Cannabinoid receptor 2-mediated attenuation of CXCR4-tropic HIV infection in primary CD4+ T cells

Abstract

Agents that activate cannabinoid receptor pathways have been tested as treatments for cachexia, nausea or neuropathic pain in HIV-1/AIDS patients. The cannabinoid receptors (CB 1R and CB 2R) and the HIV-1 co-receptors, CCR5 and CXCR4, all signal via Gαi-coupled pathways. We hypothesized that drugs targeting cannabinoid receptors modulate chemokine co-receptor function and regulate HIV-1 infectivity. We found that agonism of CB 2R, but not CB 1R, reduced infection in primary CD4+ T cells following cell-free and cell-to-cell transmission of CXCR4-tropic virus.
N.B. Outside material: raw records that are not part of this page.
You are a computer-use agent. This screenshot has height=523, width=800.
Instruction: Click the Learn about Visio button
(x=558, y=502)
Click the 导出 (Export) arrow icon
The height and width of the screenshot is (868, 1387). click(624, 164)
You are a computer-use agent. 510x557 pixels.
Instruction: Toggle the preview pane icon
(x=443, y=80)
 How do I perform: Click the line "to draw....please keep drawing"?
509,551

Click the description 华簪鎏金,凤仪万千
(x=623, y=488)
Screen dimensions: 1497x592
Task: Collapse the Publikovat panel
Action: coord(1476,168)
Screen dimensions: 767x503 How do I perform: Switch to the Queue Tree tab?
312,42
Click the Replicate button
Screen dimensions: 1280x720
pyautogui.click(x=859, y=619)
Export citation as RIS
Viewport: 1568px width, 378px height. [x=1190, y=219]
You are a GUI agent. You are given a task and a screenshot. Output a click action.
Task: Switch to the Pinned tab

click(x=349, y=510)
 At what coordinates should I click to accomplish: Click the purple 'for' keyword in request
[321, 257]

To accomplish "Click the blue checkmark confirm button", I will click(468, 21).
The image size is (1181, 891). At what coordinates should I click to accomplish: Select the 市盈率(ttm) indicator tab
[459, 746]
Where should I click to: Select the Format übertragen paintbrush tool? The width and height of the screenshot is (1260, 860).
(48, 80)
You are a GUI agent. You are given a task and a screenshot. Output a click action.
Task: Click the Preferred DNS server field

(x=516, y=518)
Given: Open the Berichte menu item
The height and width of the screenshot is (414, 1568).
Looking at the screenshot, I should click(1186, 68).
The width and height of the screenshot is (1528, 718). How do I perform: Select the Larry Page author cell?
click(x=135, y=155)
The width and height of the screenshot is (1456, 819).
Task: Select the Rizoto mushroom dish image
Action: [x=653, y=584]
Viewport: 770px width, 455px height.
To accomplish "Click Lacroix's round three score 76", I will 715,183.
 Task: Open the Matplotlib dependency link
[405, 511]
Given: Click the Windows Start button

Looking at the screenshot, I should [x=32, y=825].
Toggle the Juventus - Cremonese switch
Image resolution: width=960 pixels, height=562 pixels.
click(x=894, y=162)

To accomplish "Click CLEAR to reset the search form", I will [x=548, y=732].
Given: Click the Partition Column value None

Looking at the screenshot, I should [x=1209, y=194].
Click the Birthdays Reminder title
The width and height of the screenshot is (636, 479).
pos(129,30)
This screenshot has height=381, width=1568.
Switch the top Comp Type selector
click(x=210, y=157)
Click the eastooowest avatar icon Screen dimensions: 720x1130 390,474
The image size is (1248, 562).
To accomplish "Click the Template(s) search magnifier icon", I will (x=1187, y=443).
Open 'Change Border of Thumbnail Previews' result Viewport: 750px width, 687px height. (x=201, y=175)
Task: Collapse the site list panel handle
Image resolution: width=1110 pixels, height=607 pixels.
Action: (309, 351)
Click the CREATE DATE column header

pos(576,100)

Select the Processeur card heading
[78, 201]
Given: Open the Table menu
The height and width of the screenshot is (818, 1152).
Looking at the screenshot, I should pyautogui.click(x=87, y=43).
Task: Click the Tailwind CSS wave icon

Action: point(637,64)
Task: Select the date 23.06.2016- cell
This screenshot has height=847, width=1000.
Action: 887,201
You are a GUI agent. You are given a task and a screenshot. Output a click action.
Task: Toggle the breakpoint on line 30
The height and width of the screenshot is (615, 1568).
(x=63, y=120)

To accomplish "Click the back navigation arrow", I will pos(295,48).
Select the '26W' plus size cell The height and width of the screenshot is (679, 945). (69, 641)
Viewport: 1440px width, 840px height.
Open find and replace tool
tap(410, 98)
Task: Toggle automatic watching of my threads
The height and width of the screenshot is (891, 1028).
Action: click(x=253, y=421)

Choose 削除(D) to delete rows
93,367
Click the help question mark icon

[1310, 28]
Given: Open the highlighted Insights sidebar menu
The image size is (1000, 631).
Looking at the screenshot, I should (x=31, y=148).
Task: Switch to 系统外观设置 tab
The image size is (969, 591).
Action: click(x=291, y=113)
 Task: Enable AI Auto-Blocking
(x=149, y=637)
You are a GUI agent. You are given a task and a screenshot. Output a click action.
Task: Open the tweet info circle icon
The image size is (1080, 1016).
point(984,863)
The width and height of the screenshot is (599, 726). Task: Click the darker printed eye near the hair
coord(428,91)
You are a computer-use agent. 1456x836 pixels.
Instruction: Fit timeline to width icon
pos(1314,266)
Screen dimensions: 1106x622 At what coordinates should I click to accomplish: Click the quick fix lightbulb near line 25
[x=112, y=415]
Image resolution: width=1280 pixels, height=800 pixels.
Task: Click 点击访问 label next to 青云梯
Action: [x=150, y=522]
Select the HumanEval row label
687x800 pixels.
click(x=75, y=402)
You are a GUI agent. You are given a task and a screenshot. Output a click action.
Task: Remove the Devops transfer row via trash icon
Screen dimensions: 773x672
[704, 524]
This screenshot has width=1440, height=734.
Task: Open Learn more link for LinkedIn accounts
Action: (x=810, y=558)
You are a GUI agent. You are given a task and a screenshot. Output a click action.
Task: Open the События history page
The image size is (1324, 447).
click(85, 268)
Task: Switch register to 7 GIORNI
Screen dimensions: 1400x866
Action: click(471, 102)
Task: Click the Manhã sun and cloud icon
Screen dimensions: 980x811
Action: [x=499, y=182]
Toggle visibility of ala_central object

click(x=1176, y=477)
As this change in viral permissiveness was most pronounced in unstimulated T cells, we investigated the effect of CB 2R agonism on to CXCR4-induced signaling following binding of chemokine or virus to the co-receptor. We found that CB 2R agonism decreased CXCR4-activation mediated G-protein activity and MAPK phosphorylation. Furthermore, CB 2R agonism altered the cytoskeletal architecture of resting CD4+ T cells by decreasing F-actin levels. Our findings suggest that CB 2R activation in CD4+ T cells can inhibit actin reorganization and impair productive infection following cell-free or cell-associated viral acquisition of CXCR4-tropic HIV-1 in resting cells. Therefore, the clinical use of CB 2R agonists in the treatment of AIDS symptoms may also exert beneficial adjunctive antiviral effects against CXCR4-tropic viruses in late stages of HIV-1 infection. © 2012 Costantino et al.